▶ [WORK REQUIRED]:
Copy each line of the records below, from the first through the one that contains "Given: Click the speech", exactly as written.

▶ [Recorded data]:
#####

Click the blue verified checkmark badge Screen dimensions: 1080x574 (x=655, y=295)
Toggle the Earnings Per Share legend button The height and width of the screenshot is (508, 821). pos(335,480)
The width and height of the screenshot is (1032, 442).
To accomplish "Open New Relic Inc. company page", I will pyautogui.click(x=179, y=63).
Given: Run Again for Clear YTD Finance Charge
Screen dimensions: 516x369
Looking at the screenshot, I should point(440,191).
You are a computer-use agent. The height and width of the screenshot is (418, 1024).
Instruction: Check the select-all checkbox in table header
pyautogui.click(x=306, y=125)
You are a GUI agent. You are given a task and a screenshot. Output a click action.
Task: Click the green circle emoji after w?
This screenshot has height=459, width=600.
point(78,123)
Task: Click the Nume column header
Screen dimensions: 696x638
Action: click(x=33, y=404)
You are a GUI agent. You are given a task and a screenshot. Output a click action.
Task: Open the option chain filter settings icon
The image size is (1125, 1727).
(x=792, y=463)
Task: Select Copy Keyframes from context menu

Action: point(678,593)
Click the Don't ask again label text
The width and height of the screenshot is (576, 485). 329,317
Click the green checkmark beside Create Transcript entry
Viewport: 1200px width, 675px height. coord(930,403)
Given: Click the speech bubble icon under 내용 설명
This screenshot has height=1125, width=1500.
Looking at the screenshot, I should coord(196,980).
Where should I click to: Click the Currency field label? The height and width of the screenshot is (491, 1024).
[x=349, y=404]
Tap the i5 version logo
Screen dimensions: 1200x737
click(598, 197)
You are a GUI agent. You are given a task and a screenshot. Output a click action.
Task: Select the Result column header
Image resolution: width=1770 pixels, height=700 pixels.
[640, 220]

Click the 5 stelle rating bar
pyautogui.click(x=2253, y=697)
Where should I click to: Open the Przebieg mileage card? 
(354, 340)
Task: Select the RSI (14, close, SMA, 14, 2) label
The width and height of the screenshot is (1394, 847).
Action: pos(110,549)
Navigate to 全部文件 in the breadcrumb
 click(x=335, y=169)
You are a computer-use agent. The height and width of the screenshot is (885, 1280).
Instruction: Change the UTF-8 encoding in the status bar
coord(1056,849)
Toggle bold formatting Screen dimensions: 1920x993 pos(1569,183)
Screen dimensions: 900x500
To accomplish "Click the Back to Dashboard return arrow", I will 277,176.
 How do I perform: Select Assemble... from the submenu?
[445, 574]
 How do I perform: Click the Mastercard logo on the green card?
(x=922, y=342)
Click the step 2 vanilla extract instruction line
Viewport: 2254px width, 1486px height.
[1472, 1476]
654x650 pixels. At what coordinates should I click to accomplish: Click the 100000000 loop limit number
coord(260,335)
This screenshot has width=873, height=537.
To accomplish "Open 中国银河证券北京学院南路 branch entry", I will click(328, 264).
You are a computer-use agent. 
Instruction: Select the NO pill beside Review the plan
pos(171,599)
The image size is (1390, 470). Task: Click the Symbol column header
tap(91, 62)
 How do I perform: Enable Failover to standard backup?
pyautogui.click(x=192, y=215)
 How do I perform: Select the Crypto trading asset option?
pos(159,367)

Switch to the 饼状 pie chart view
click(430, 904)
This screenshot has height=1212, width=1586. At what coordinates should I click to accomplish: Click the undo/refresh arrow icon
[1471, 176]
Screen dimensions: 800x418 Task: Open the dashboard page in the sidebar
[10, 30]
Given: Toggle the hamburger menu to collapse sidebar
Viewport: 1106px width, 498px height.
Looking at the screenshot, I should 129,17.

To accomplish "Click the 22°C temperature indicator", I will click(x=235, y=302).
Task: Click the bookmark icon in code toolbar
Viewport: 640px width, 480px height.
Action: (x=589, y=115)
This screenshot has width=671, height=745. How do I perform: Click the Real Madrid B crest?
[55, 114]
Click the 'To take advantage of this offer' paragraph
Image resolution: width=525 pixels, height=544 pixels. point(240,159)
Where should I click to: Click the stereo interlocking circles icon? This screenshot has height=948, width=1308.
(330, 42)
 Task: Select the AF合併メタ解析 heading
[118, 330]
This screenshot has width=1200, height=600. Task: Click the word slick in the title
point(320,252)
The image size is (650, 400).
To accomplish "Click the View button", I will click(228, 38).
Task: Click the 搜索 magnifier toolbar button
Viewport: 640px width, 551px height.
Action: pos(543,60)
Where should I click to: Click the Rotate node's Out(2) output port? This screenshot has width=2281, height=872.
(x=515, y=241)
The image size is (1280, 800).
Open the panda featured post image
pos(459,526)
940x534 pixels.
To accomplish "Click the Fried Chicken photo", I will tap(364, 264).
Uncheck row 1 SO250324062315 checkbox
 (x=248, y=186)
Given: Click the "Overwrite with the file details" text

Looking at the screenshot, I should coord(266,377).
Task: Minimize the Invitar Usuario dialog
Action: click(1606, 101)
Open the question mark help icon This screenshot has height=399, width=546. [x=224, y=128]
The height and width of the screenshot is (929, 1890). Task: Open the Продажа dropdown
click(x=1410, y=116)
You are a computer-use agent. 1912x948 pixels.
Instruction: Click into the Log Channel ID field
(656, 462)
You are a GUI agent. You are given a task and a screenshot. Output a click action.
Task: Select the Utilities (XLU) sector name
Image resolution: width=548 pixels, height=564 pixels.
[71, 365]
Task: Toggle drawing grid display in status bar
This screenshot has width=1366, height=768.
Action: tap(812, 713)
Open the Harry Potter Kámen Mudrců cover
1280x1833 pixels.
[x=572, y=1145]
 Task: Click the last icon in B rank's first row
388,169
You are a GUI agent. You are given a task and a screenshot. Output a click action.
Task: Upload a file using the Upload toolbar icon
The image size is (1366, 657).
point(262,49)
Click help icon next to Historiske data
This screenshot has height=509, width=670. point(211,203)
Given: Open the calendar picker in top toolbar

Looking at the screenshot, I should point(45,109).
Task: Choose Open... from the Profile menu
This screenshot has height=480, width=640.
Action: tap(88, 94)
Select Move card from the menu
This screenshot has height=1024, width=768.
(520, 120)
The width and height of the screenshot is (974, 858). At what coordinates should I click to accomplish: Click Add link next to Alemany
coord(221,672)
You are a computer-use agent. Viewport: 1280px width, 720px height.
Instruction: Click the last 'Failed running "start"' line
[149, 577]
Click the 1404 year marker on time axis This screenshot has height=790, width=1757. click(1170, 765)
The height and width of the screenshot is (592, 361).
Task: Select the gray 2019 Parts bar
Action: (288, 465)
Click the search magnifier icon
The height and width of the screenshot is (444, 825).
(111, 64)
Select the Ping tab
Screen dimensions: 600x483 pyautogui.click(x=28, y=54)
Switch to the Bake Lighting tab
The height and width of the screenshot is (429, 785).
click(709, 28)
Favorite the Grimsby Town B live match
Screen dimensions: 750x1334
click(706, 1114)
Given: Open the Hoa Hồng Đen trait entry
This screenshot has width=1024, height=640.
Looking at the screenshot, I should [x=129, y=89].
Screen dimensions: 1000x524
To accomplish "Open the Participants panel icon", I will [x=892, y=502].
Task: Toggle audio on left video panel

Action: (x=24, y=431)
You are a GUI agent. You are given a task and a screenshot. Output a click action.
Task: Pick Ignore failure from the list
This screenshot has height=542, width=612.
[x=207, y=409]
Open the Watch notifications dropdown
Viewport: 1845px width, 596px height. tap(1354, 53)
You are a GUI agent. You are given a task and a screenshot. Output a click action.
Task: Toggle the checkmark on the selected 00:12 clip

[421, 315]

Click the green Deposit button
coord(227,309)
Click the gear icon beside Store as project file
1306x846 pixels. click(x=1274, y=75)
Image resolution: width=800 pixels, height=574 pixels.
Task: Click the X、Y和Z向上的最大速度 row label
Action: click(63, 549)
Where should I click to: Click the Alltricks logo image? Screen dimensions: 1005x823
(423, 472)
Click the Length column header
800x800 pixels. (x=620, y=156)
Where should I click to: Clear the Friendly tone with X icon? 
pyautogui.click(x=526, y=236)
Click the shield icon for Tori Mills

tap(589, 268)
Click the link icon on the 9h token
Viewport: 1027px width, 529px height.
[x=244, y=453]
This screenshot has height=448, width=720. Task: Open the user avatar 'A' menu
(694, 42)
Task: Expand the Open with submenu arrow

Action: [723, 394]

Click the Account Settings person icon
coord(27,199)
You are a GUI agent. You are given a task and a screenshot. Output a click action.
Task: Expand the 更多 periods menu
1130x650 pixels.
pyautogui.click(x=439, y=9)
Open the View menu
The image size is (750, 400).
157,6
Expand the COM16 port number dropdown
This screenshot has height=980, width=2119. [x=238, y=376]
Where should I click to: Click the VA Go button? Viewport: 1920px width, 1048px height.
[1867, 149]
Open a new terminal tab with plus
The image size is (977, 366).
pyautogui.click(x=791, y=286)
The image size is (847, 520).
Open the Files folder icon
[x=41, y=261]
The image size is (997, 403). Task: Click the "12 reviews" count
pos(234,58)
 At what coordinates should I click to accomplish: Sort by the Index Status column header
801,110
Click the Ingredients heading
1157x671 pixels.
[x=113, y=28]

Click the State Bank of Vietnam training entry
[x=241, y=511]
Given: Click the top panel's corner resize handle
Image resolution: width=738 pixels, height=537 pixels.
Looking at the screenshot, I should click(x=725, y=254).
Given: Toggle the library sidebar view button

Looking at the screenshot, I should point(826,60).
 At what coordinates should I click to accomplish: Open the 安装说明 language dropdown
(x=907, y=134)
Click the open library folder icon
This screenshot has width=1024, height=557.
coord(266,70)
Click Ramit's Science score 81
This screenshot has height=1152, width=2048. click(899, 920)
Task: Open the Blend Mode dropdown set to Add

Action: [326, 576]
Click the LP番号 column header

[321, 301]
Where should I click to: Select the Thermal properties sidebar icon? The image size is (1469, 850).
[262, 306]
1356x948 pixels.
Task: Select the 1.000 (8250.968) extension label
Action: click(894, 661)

#####

▶ [OUTPUT BELOW]:
Click the blue verified checkmark badge Screen dimensions: 1080x574 (x=655, y=295)
Toggle the Earnings Per Share legend button The height and width of the screenshot is (508, 821). pos(335,480)
The width and height of the screenshot is (1032, 442).
To accomplish "Open New Relic Inc. company page", I will pyautogui.click(x=179, y=63).
Given: Run Again for Clear YTD Finance Charge
Screen dimensions: 516x369
Looking at the screenshot, I should point(440,191).
You are a computer-use agent. The height and width of the screenshot is (418, 1024).
Instruction: Check the select-all checkbox in table header
pyautogui.click(x=306, y=125)
You are a GUI agent. You are given a task and a screenshot. Output a click action.
Task: Click the green circle emoji after w?
This screenshot has height=459, width=600.
point(78,123)
Task: Click the Nume column header
Screen dimensions: 696x638
Action: click(x=33, y=404)
You are a GUI agent. You are given a task and a screenshot. Output a click action.
Task: Open the option chain filter settings icon
The image size is (1125, 1727).
(x=792, y=463)
Task: Select Copy Keyframes from context menu

Action: point(678,593)
Click the Don't ask again label text
The width and height of the screenshot is (576, 485). 329,317
Click the green checkmark beside Create Transcript entry
Viewport: 1200px width, 675px height. coord(930,403)
Given: Click the speech bubble icon under 내용 설명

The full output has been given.